Sa vision se trouble, ses yeux n'arrivent plus à capter la lumière. Il voit du gris, il voit du noir, il voit des images sombres qu'il voudrait oublier, mais qui profitent de sa faiblesse pour remonter à la surface et torturer son esprit abîmé. Le blast. Les émotions reviennent. Il ressent la faim qui le consume, la peur qui l'envahit, il éprouve de la haine, il perçoit le craquement grinçant d'une vertèbre, il respire une odeur de mort qui se faufile dans ses poumons jusqu'à provoquer une envie de vomir, cette fois bien réelle. Un sifflement brouille son ouïe, il entend son pouls, son souffle, et ce cri qui depuis trop longtemps le hante, toujours aussi glaçant, toujours assourdissant.
L’animation incessante de la journée a laissé la place à un silence pesant, parfois brisé par un râle involontaire ou par le son piquant d’une machine. Une odeur de vinaigre, légère mais acide, indique que le ménage a été fait.
Léa Veyrac a réduit l’alimentation des barres de néon. Elle avance dans un long couloir qui s’enfonce désormais dans l’obscurité.

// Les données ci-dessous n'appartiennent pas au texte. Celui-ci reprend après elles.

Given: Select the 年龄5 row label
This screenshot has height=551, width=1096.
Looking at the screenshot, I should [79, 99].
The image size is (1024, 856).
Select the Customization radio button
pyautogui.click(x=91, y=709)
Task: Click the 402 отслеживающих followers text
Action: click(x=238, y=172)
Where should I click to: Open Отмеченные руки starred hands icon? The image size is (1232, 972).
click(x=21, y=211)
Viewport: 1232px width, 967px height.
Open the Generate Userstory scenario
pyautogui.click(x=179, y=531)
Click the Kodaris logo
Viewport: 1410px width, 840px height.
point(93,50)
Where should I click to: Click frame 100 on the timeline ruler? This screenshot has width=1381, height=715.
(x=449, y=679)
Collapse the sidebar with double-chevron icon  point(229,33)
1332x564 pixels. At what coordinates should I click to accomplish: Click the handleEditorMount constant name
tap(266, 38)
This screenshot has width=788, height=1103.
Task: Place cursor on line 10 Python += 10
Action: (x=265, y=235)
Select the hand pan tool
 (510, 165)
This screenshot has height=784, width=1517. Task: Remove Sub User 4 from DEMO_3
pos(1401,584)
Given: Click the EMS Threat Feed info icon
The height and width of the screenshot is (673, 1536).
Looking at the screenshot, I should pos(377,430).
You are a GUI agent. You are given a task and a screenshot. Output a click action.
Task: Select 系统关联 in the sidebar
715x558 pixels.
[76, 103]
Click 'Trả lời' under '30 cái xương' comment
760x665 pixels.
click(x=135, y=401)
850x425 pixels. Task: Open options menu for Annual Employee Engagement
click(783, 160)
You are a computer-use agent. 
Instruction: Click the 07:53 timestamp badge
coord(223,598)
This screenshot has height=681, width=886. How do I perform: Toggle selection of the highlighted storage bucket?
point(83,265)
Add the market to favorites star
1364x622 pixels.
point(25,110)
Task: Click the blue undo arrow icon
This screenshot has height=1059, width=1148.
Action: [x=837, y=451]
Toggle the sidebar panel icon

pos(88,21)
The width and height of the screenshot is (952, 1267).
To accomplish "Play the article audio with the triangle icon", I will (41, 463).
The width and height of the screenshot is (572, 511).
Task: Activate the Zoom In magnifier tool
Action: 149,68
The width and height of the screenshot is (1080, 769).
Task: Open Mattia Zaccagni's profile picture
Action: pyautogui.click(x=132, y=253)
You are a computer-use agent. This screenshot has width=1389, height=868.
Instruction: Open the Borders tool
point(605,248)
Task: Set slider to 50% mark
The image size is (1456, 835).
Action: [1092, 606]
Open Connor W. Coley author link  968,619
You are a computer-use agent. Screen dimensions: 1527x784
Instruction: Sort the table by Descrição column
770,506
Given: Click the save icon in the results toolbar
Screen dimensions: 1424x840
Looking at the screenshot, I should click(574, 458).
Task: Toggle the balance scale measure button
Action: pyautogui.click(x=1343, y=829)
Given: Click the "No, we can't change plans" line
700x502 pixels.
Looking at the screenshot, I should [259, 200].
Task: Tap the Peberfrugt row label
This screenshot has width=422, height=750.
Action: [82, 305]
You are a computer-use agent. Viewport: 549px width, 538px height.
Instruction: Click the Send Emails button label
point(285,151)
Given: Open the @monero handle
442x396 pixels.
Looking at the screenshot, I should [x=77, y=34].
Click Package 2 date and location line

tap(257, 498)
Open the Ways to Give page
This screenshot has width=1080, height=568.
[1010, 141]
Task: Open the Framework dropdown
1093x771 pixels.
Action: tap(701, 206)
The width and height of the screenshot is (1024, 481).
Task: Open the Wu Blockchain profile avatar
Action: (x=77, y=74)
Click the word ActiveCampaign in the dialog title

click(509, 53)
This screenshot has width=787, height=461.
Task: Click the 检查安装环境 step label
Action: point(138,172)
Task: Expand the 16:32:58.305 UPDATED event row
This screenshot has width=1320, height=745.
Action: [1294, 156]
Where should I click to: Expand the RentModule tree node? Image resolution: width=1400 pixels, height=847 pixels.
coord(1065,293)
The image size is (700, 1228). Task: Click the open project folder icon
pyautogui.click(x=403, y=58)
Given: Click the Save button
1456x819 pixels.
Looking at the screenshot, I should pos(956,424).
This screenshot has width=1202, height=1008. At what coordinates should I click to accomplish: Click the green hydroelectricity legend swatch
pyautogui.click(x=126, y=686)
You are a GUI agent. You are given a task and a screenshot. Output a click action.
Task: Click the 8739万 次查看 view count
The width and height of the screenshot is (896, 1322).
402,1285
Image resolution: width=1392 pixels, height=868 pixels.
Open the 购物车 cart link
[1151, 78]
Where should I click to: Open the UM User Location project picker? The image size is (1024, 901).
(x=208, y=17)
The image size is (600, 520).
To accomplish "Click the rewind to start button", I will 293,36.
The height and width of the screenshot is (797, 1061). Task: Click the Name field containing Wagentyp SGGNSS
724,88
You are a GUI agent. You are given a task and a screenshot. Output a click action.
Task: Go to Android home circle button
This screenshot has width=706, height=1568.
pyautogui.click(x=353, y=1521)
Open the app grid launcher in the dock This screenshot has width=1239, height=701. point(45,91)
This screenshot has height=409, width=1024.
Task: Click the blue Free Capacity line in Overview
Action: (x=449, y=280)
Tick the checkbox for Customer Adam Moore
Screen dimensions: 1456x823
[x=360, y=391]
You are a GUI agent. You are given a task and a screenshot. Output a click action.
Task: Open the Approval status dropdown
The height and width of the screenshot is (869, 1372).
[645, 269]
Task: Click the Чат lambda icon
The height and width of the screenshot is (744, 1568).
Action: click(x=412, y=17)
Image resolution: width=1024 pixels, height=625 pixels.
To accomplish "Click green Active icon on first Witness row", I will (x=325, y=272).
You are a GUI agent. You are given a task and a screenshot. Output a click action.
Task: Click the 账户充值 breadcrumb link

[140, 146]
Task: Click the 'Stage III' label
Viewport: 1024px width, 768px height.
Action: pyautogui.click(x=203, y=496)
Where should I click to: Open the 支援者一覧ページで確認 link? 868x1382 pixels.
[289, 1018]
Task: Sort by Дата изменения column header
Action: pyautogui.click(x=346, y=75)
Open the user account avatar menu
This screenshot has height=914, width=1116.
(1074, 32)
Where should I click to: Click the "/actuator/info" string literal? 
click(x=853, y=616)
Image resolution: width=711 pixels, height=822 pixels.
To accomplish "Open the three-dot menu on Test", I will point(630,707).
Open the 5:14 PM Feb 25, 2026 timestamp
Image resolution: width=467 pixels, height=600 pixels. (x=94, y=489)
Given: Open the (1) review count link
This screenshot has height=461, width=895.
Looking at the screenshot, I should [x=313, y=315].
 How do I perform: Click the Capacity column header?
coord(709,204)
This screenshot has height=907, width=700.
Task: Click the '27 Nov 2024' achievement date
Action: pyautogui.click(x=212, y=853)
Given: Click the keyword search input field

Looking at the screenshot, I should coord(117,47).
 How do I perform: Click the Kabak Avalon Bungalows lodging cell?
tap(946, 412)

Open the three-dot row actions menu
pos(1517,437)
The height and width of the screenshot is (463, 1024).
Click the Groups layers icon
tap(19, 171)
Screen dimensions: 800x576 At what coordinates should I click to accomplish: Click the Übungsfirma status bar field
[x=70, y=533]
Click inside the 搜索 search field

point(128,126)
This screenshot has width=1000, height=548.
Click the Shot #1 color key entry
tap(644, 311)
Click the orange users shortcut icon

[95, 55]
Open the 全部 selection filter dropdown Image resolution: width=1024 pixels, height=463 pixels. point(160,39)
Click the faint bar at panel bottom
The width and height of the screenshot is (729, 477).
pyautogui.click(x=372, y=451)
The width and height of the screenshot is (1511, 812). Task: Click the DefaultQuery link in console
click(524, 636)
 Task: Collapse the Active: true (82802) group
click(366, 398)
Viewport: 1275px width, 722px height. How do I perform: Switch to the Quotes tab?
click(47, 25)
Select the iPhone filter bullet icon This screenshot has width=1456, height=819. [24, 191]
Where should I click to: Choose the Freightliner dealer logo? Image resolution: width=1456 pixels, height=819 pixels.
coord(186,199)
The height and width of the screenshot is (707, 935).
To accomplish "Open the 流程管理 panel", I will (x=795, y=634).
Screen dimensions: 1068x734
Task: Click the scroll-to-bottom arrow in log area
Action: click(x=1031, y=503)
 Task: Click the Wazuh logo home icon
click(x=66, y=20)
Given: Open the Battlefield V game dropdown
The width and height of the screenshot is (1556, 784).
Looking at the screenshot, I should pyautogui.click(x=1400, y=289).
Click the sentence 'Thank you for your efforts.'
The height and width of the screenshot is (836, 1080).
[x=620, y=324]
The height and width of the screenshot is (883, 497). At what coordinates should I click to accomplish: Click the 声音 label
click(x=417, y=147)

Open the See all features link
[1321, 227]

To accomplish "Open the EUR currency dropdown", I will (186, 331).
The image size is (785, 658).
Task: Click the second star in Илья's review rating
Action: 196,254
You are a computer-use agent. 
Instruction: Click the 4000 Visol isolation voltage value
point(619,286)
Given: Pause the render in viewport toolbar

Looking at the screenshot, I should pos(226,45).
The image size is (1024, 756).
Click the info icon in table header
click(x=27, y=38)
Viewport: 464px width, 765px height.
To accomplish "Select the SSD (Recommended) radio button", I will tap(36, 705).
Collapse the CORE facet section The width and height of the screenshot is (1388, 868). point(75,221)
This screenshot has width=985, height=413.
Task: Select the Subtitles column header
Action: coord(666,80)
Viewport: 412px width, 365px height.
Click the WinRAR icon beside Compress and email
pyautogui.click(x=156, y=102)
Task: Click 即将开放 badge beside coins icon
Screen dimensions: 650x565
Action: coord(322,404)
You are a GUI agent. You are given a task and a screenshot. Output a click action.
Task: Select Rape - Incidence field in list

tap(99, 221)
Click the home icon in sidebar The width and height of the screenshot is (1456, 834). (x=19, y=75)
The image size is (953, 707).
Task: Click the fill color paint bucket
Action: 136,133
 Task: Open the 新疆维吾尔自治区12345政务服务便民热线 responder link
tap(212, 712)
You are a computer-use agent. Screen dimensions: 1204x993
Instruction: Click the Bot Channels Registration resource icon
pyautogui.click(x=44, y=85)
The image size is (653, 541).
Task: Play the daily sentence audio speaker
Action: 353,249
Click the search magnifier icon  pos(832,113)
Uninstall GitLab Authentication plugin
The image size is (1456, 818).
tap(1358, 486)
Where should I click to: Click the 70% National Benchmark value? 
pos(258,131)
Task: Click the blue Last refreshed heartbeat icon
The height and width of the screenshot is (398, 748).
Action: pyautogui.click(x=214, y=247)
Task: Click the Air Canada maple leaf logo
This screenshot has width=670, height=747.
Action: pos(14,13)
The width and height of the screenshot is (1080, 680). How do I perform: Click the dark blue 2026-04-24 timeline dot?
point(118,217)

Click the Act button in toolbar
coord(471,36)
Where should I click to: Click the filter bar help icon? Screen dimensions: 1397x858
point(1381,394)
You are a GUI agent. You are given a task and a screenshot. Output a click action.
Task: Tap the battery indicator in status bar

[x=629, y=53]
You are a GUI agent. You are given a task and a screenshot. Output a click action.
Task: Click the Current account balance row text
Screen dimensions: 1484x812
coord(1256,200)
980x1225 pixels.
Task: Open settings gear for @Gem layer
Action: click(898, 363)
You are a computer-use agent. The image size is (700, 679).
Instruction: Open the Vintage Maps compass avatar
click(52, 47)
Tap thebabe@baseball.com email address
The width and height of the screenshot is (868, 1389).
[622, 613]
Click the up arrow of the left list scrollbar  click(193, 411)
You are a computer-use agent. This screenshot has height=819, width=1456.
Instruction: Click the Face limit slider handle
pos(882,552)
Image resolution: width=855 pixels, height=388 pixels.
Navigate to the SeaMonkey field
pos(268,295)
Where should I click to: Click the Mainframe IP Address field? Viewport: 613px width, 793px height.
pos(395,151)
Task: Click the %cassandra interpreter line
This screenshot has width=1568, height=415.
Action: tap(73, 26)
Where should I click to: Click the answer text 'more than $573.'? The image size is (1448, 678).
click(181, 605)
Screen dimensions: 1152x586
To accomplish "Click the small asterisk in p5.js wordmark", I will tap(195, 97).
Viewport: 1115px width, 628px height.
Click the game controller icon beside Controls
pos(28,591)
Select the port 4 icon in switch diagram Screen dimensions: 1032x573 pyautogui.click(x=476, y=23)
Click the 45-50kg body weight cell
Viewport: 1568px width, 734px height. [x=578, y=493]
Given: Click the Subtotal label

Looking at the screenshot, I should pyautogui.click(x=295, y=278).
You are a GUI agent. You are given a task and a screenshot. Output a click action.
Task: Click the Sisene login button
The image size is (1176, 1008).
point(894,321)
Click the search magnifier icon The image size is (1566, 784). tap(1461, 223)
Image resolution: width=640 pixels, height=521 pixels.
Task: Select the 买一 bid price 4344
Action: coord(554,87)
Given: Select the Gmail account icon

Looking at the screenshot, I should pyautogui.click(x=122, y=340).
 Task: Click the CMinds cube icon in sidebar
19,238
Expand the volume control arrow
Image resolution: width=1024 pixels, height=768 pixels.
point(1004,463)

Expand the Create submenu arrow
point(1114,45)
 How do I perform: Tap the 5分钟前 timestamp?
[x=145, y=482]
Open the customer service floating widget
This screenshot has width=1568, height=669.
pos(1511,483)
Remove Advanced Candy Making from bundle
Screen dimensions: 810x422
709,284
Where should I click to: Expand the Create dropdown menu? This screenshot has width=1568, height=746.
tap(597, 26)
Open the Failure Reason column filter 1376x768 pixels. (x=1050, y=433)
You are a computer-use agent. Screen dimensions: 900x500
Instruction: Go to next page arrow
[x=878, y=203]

Les issues sont signalées par des leds discrètes, rouges pour les sorties, vertes pour les accès aux autres secteurs des urgences. Si nécessaire, un nouveau chemin lumineux peut s’éclairer d’une simple commande vocale, et conduit directement aux blocs opératoires.
La voie lactée irradie le ciel nocturne et coiffe la ville d’une couronne incandescente. Dans les rues, la circulation a disparu avec le jour, les ombres ont remplacé les couleurs ; la clarté timide de quelques dynamos ne peut concurrencer les objets célestes qui s’expriment librement. Aucune lumière ne s’échappe des immeubles aux fenêtres ouvertes, mais des rires, un peu de musique, parfois des sons de plaisir ou de douleur. Des convois mécaniques pénètrent dans la cité et embrasent les gares éteintes, mais ces serpents furtifs s’effacent aussi vite que des étoiles filantes. Seul un bâtiment rayonne encore, tel un phare timide gêné d’imposer son éclat : l’hôpital ne s’endort jamais.